At the IEEE International Electron Devices Meeting (IEDM) 2014 held in San Francisco last week the laboratory for advanced research in microelectronics (Imec) announced they had designed an 8-bit RFID transponder chip that used so little power it could run for 20 years on a single AAA battery. If predictions about the interconnectivity of all ‘things’ in the future are to be realized then it will be necessary to optimize the design of sensors and electronics so that they do their job using as little energy as possible.
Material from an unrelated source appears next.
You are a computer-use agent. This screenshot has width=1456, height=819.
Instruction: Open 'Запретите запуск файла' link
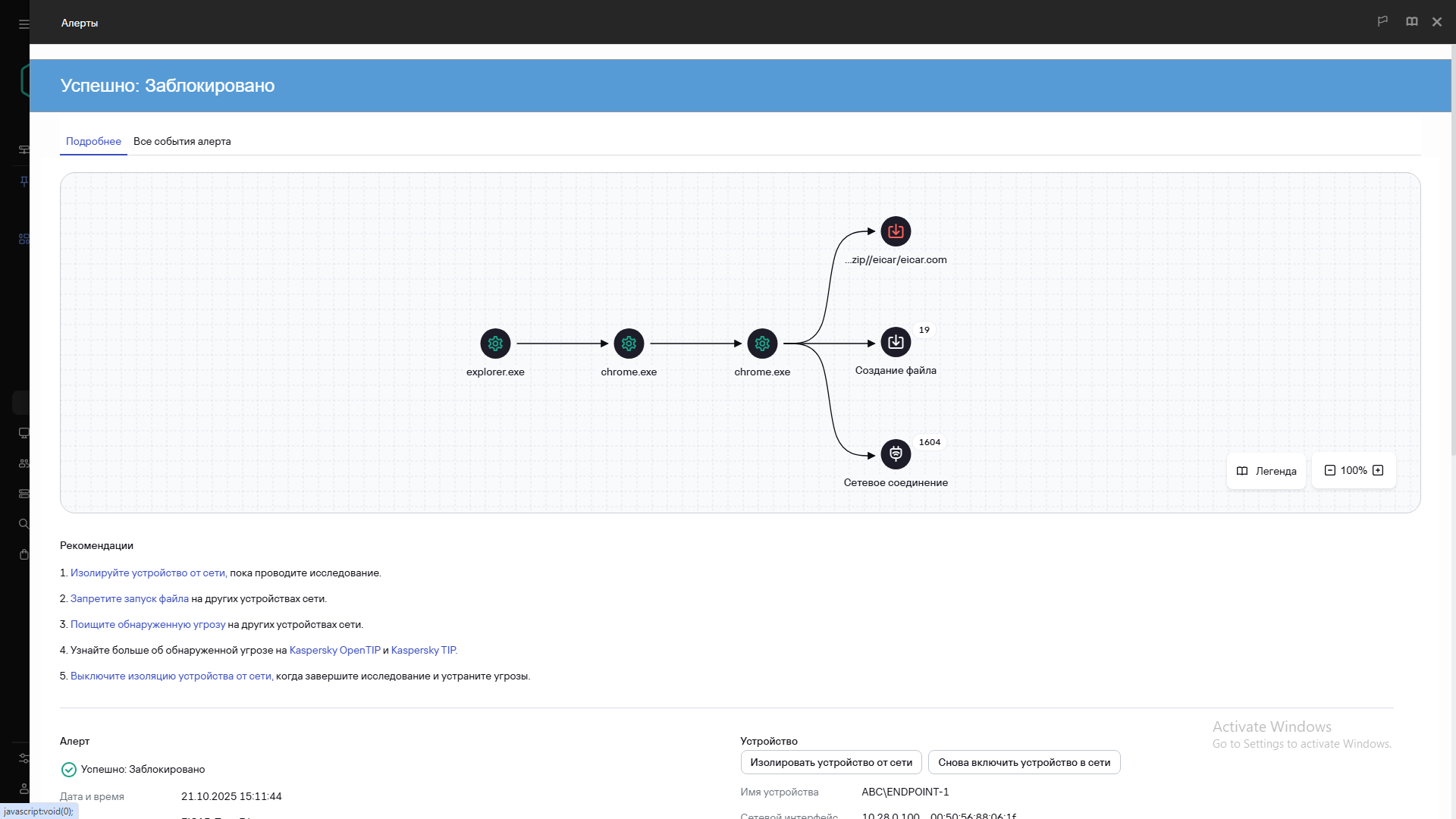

With a process involving the use of thin-film transistor technology (TFTs) on plastic film, the team at Imec have fabricated an 8-bit transponder chip which can operate at a supply voltage of 0.55 V while consuming only 2.5 µW. This means that a typical AAA battery could power the chip for more than 20 years (assuming self-discharge doesn't get there first). In addition to its low power needs it is processed on a 25 µm thin foil in a process flow compatible to a commodity manufacturing infrastructure (flat panel display fabs) so that it also addresses the issue of cost and mechanical flexibility, thinness and robustness. Chips made using this process can be embedded in security documents, smart packaging, disposable electronics or textiles.
The research has been carried out in the framework of Holst Centre’s (initiated by imec and TNO) industrial affiliation program of thin-film electronics and with support from the EU through the project COSMIC that develops complimentary thin film circuit technologies on foil for applications like gate driver for flexible displays, ADC, ALU and RFID tags.